- Problem statement:
Please rewrite part of the listing below as a numbered list, starting at the line that contains "Given: Click the PHP logo in header" and ending after the line that contains "point(52,69)". Leave out any blank lines.

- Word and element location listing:

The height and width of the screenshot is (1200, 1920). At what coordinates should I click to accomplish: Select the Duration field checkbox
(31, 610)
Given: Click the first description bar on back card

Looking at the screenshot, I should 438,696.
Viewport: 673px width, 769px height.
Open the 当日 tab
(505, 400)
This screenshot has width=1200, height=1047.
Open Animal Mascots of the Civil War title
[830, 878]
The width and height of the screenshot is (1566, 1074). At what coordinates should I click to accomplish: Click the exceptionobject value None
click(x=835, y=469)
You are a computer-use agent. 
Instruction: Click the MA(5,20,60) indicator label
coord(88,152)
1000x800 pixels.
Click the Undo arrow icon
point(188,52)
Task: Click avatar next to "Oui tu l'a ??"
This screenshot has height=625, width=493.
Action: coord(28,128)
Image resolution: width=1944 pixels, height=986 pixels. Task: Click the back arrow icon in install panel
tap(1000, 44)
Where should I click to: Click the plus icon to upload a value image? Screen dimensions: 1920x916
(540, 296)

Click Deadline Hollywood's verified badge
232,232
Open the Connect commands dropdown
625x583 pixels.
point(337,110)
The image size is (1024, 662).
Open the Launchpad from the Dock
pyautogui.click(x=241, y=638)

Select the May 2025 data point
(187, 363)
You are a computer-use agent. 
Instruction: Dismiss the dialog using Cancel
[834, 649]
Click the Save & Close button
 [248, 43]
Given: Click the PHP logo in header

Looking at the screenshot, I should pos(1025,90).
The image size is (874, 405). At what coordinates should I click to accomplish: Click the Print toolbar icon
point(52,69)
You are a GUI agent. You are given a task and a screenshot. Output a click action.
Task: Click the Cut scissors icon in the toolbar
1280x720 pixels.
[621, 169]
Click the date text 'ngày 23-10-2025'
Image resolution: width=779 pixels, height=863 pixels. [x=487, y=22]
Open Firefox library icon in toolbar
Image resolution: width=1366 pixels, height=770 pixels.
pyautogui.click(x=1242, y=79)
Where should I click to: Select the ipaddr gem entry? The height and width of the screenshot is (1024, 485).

- Exercise solution:
1. Given: Click the PHP logo in header
2. Looking at the screenshot, I should pos(1025,90).
3. The image size is (874, 405). At what coordinates should I click to accomplish: Click the Print toolbar icon
4. point(52,69)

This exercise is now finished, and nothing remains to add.